▶ **YANG PERLU DILAKUKAN**
Ketik ulang tanpa perubahan baris-baris mulai dari baris yang memuat "How do I perform: Select" hingga baris yang memuat "point(1341,518)", termasuk kedua baris tersebut. Gambar tidak perlu dimasukkan ke dalam jawaban.

━━ KUTIPAN ITEM

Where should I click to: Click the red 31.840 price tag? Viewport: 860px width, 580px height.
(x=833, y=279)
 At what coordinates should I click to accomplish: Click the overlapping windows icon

━━━━
━━ KUTIPAN ITEM

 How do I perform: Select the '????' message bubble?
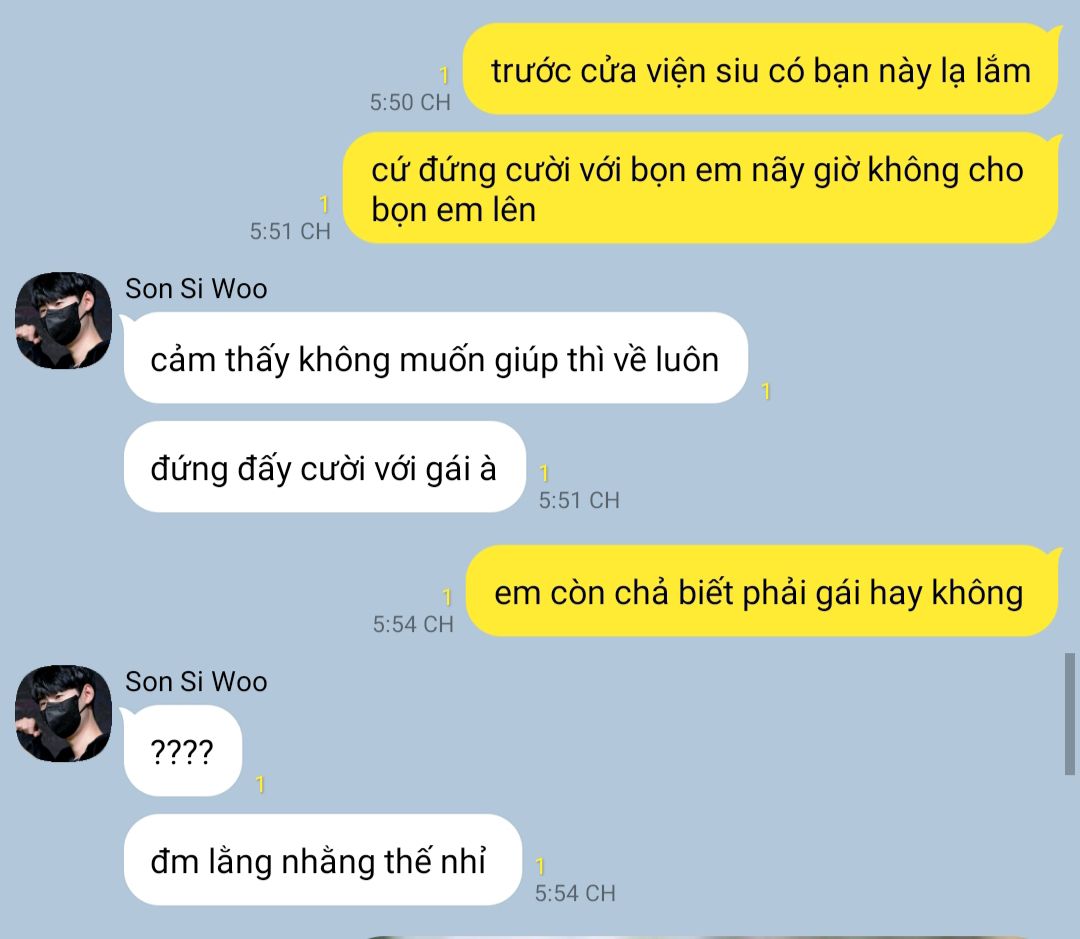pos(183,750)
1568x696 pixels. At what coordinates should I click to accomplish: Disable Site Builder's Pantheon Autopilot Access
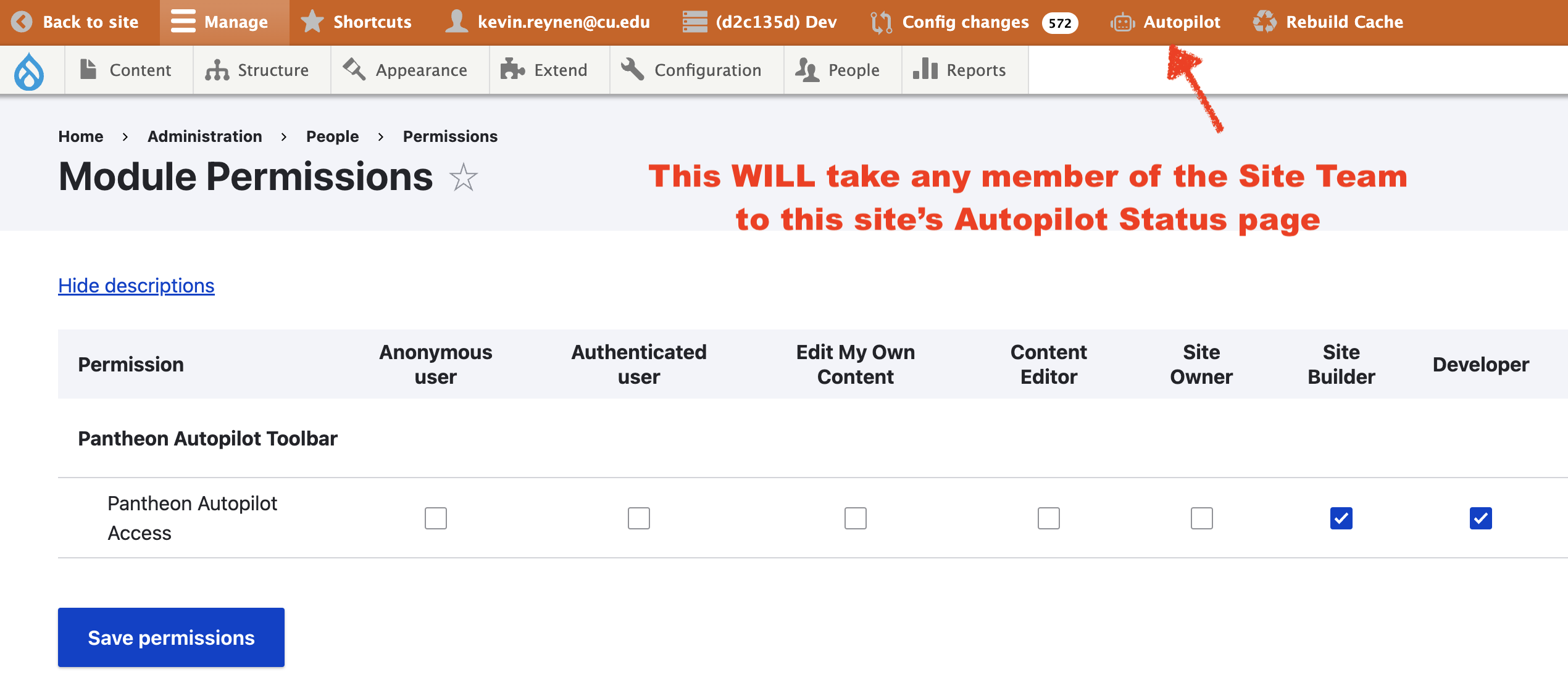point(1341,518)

━━━━
━━ KUTIPAN ITEM

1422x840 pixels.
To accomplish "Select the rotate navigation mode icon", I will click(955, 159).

━━━━

▶ **JAWABAN TUGAS INI**
 How do I perform: Select the '????' message bubble?
pos(183,750)
1568x696 pixels. At what coordinates should I click to accomplish: Disable Site Builder's Pantheon Autopilot Access
point(1341,518)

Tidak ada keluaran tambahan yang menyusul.